If you suspect a loved one is having trouble managing type 2 diabetes, here are five ways to provide assistance:
Educate yourself about type 2 diabetes. Type 1 diabetes is an autoimmune disease, occurring when the body’s immune system attacks and destroys the insulin-producing cells in the pancreas. Type 2 diabetes, the more common form of diabetes, is also known as “adult onset” diabetes, occurring most often in those age 35 and older. Type 2 diabetes occurs when the body isn’t using or making insulin properly. Learn more about the proper management of type 2 diabetes, as well as the risk factors, symptoms and causes of type 2 diabetes to ensure you’re as educated as possible about your loved one’s condition.

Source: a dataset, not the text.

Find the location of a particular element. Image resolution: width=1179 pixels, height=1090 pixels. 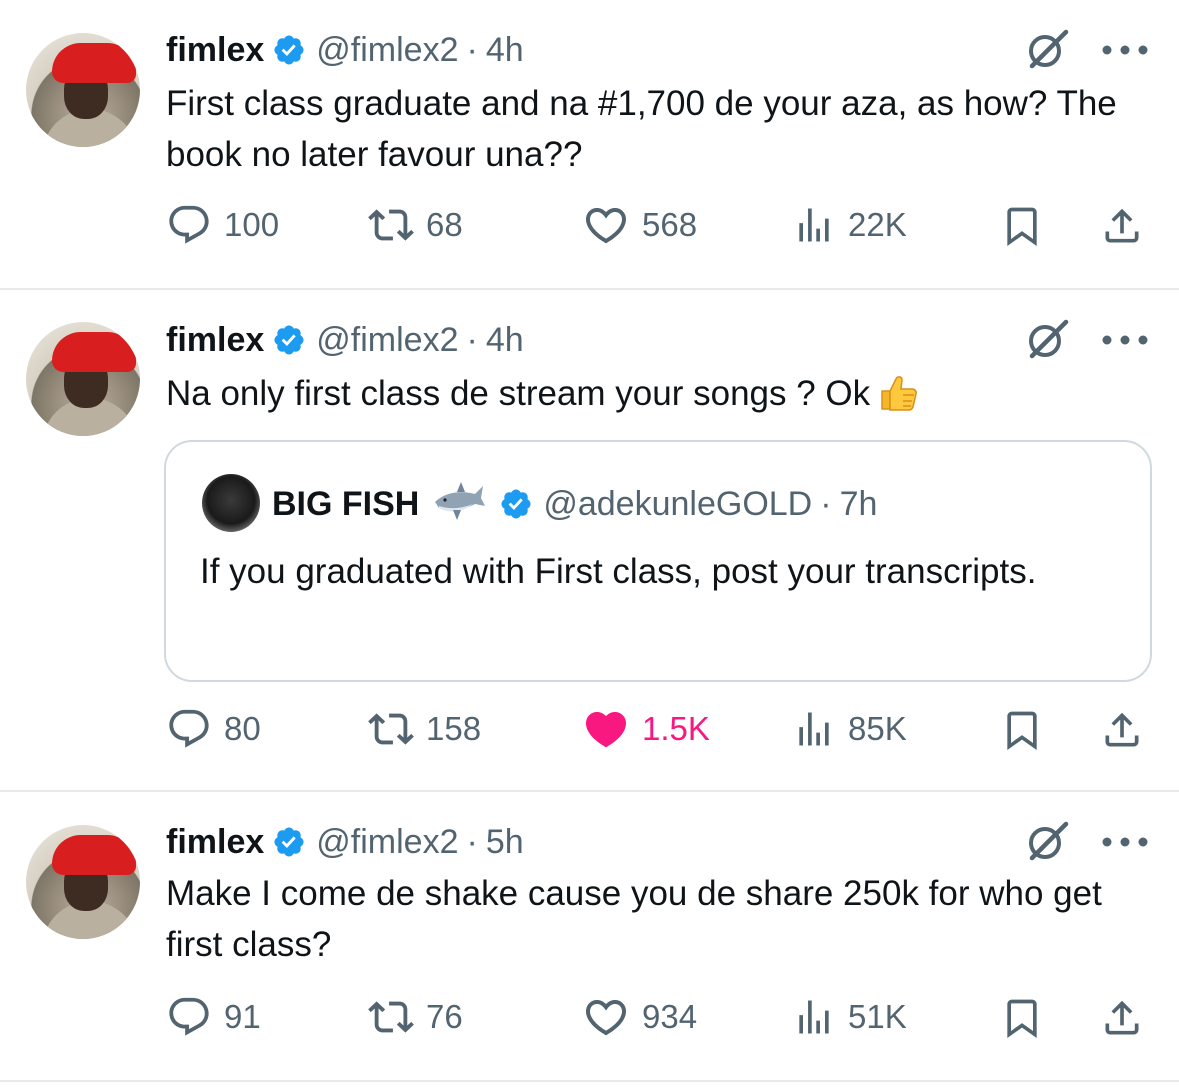

quoted-header: BIG FISH @adekunleGOLD · 7h is located at coordinates (574, 504).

Watch for physical changes. If you start to notice differences in your loved one’s appearance, mood and mobility, it’s possible a decline in health or cognition is making it difficult for them to manage their diabetes. For example, changes in vision or loss of fine-motor skills can lead to the inability to properly test blood glucose levels, a necessary step in diabetes self-care.
When in doubt, ask. It can be as simple as having a conversation with your loved one about how well they’re feeling, if their overall health is as good as it could be and if they need any help with daily activities. Sometimes, aging adults are too proud to admit they need some assistance and may be very thankful for the offer to help with their daily diabetes care.
Help loved ones make healthy lifestyle choices. Proper diabetes management is about not only managing blood glucose levels, but also making healthy lifestyle choices. Help your loved one plan nutritious meals for the week, or invite them out for an invigorating walk around the neighborhood. Even losing just 10-15 pounds can make a major difference in the overall health of those with type 2 diabetes.
Encourage regular check-ups. To avoid complications, your loved one needs to maintain annual visits to their primary care physician, as well as vision and dental exams. They should also get their kidneys and cholesterol levels checked. Help them schedule and keep a calendar of these important appointments.